→ **Exercise task**
Replace "coordinates" with "screen position" throughout the listing below, reproducing everything else unchanged and leaving out the pictures.

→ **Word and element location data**
————————

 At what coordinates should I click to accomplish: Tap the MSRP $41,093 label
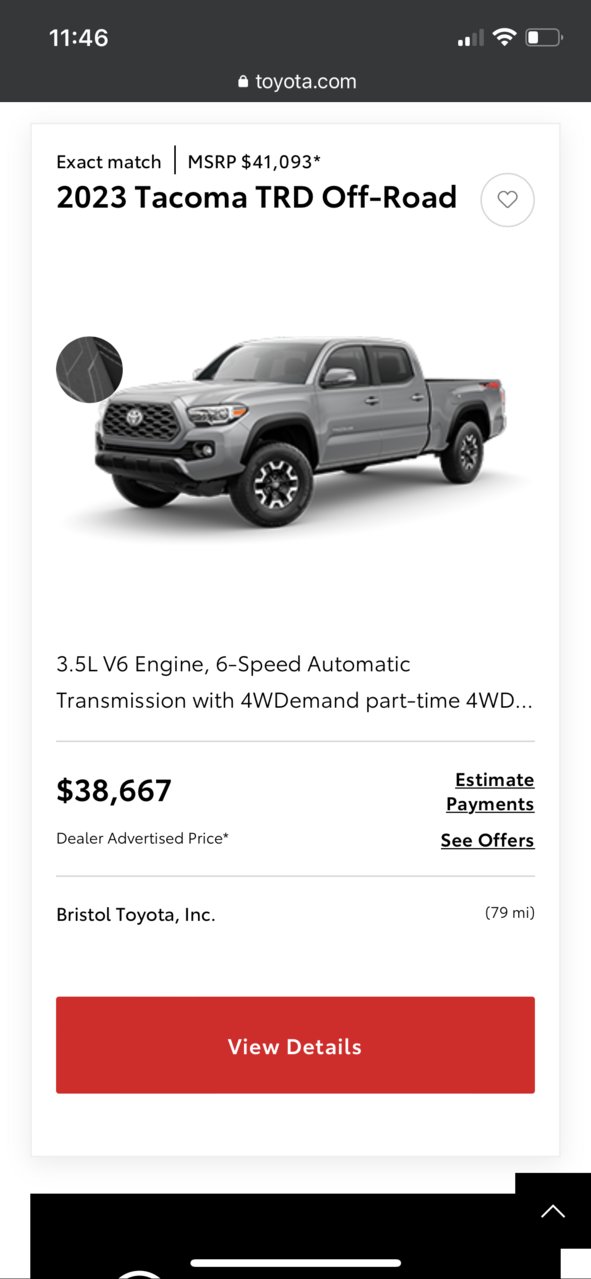(254, 161)
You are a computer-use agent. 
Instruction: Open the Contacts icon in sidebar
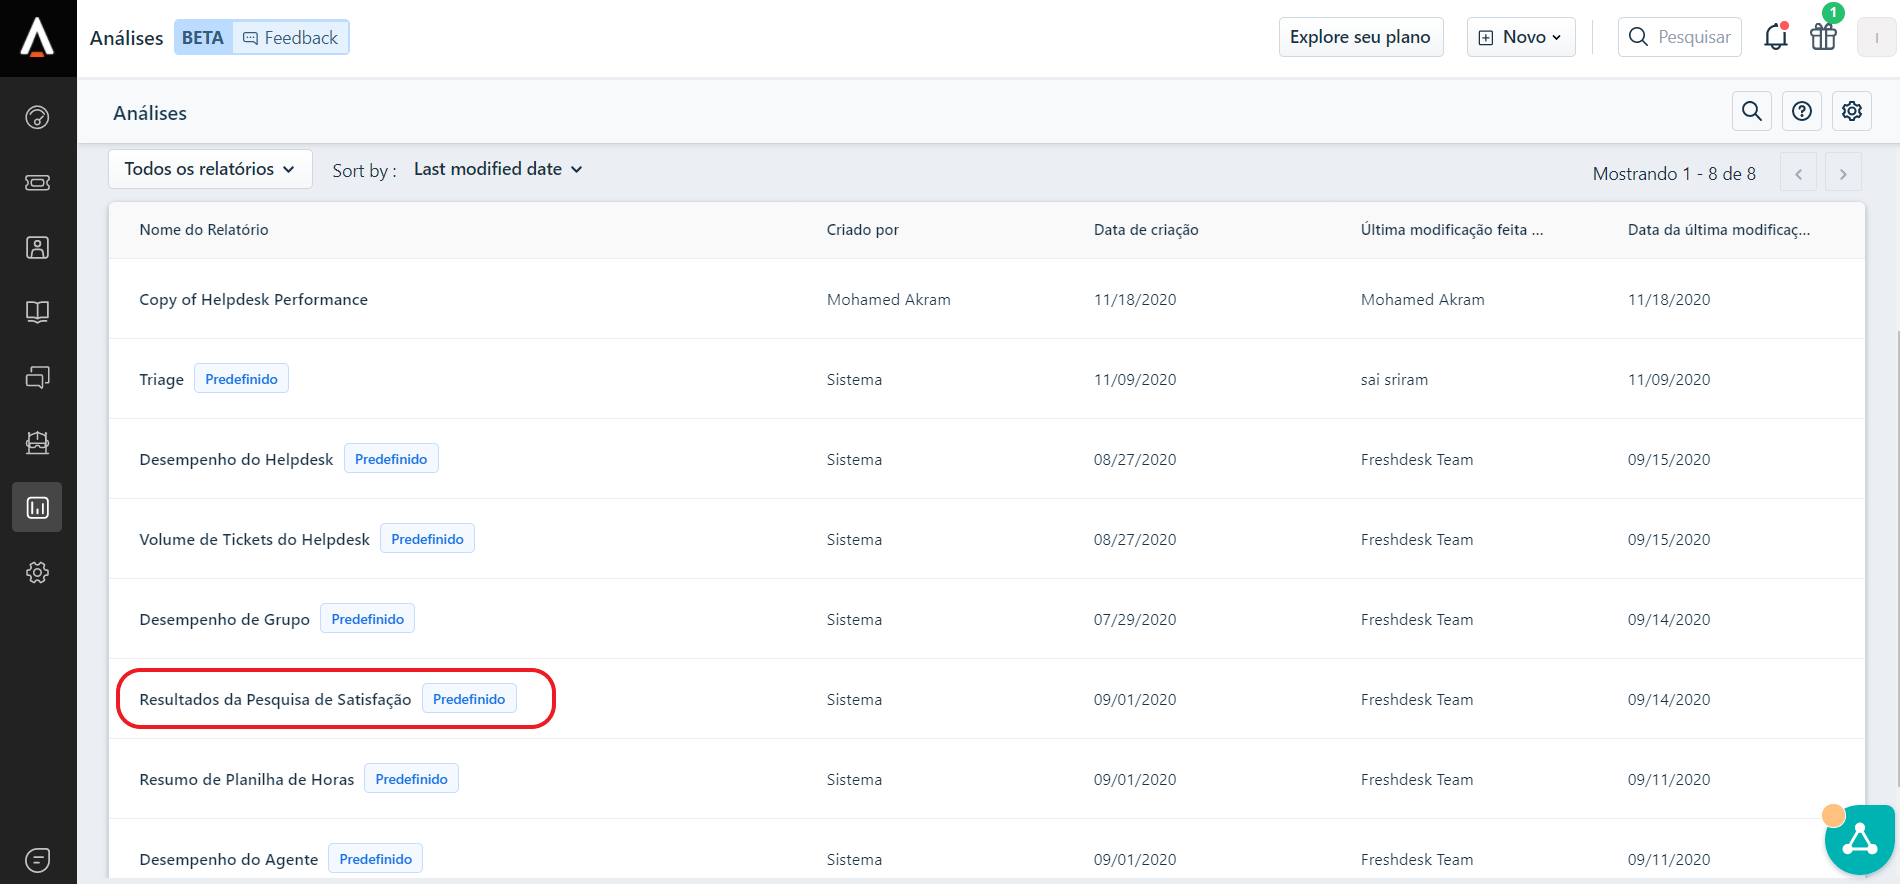37,247
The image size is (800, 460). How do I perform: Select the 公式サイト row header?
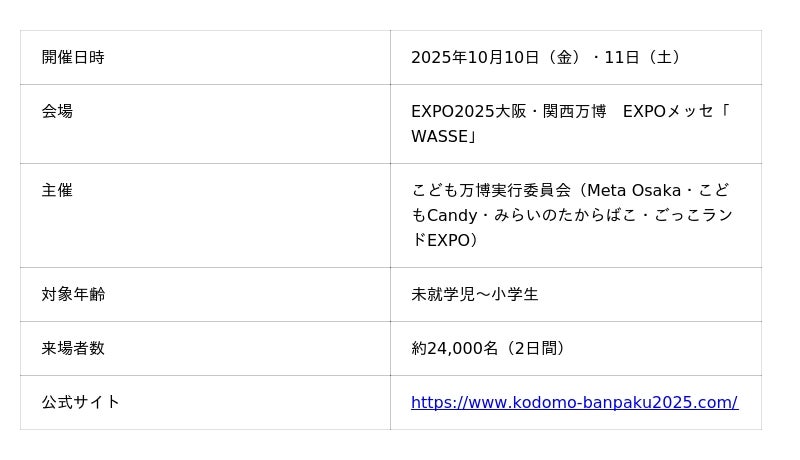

————————

→ **Finished task**
 At what screen position should I click to accomplish: Tap the MSRP $41,093 label
(254, 161)
You are a computer-use agent. 
Instruction: Open the Contacts icon in sidebar
37,247
The image size is (800, 460). How do I perform: Select the 公式サイト row header?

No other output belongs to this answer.